Records from a data collection
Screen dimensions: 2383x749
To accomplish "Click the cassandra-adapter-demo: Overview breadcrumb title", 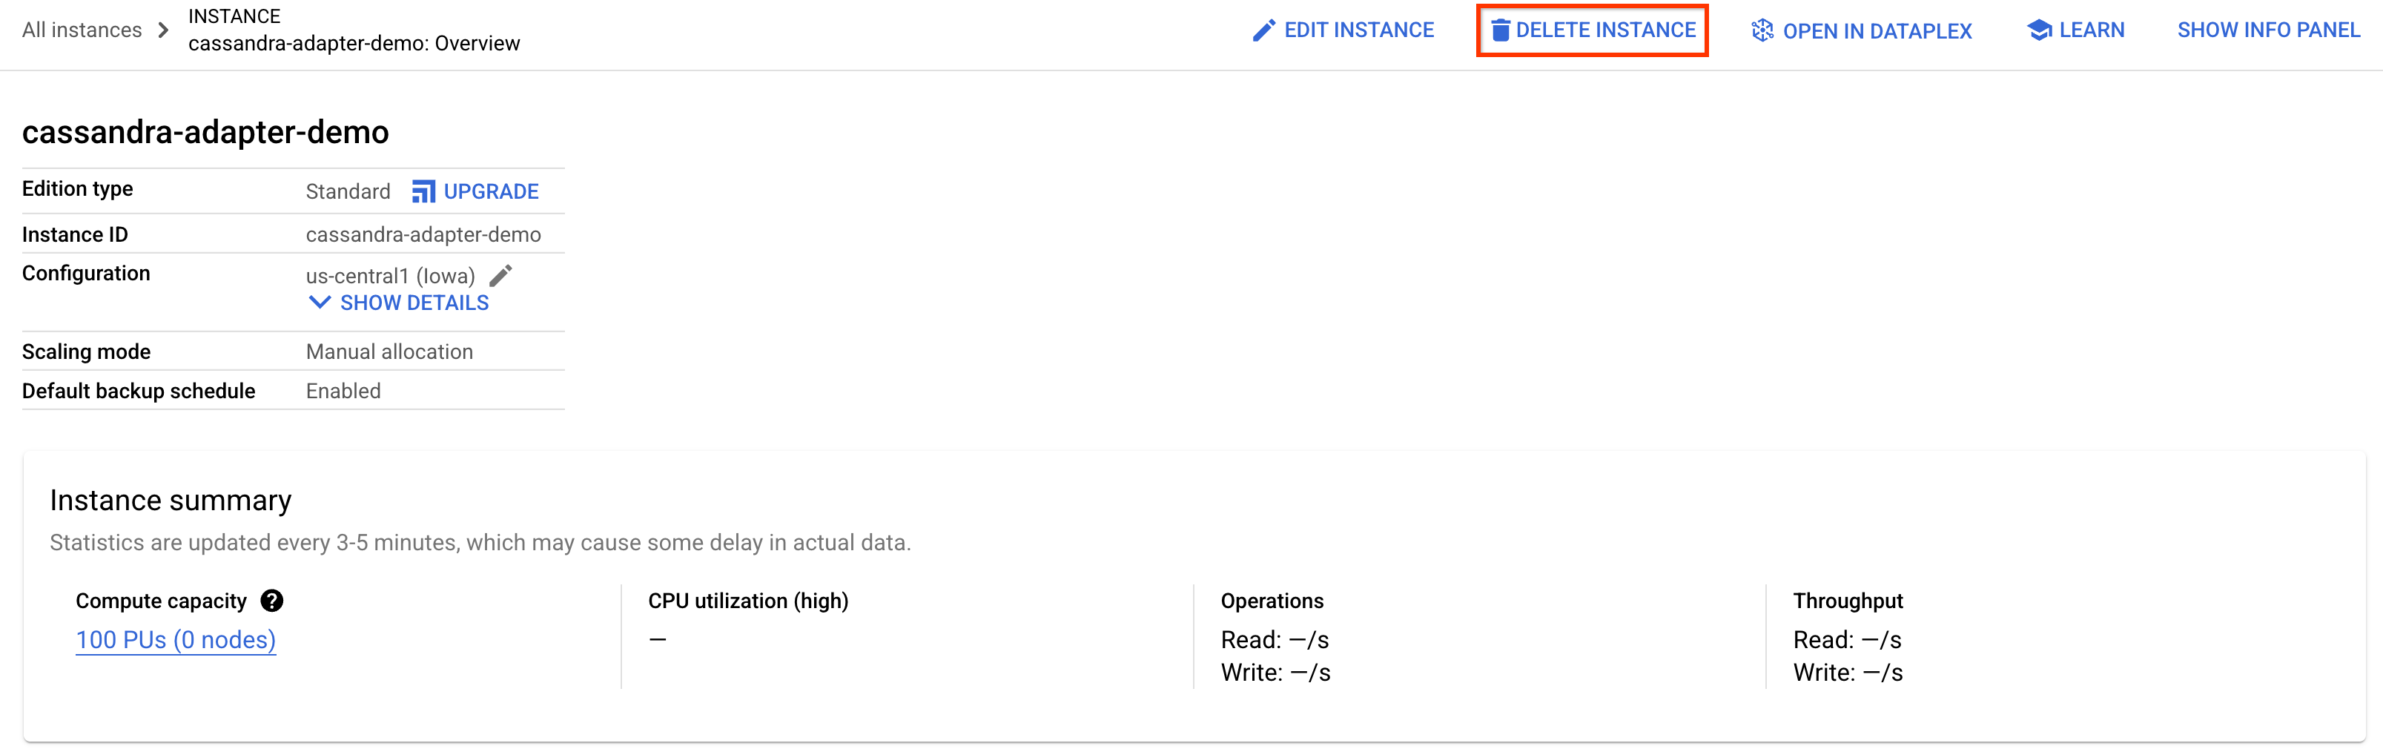I will pos(353,43).
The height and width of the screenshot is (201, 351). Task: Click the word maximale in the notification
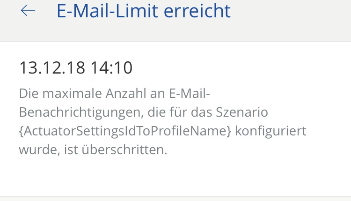coord(72,93)
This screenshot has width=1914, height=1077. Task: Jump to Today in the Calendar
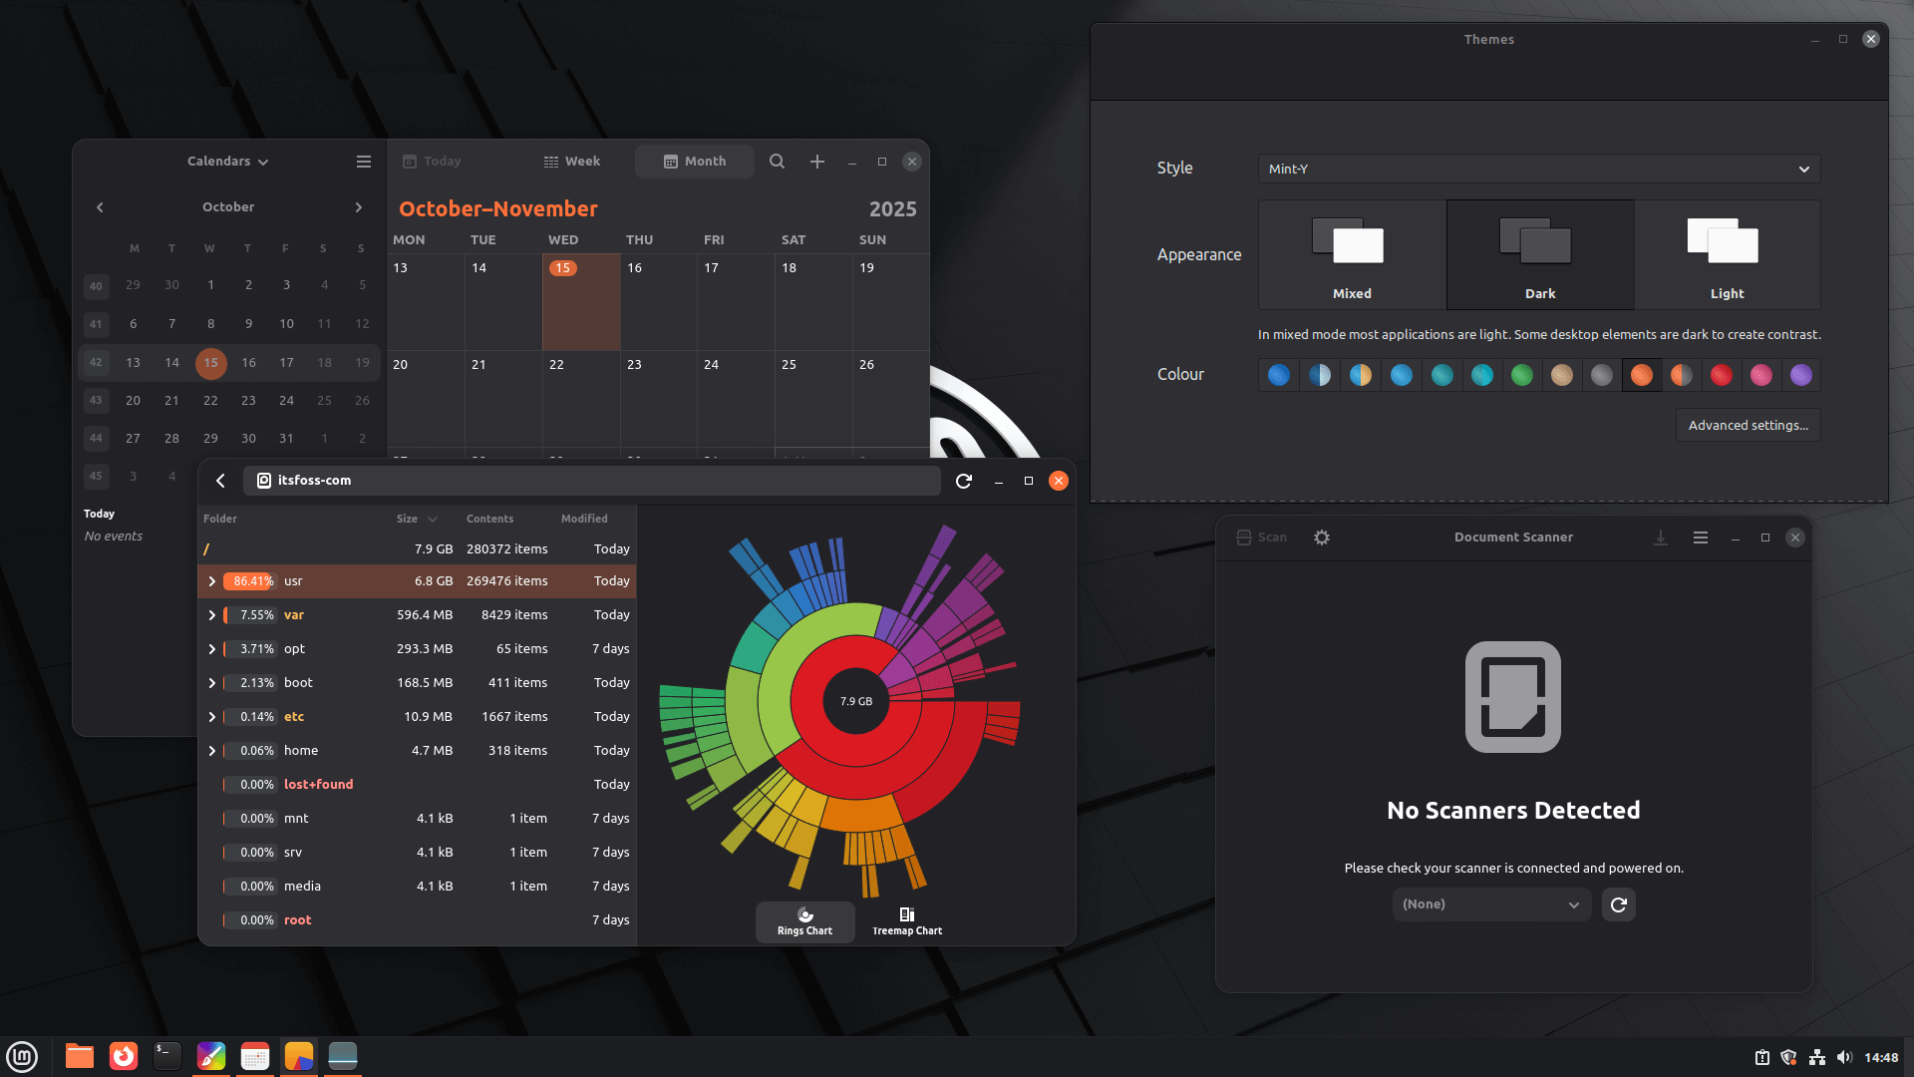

What is asked - Return the lines of the listing from the one containing "The height and" through the end of the listing, inclusive, reproducing them exactly. Leave the pictures out of your answer.

Written answer -
The height and width of the screenshot is (201, 351). Task: Click the word maximale in the notification
coord(72,93)
This screenshot has width=1914, height=1077. Task: Jump to Today in the Calendar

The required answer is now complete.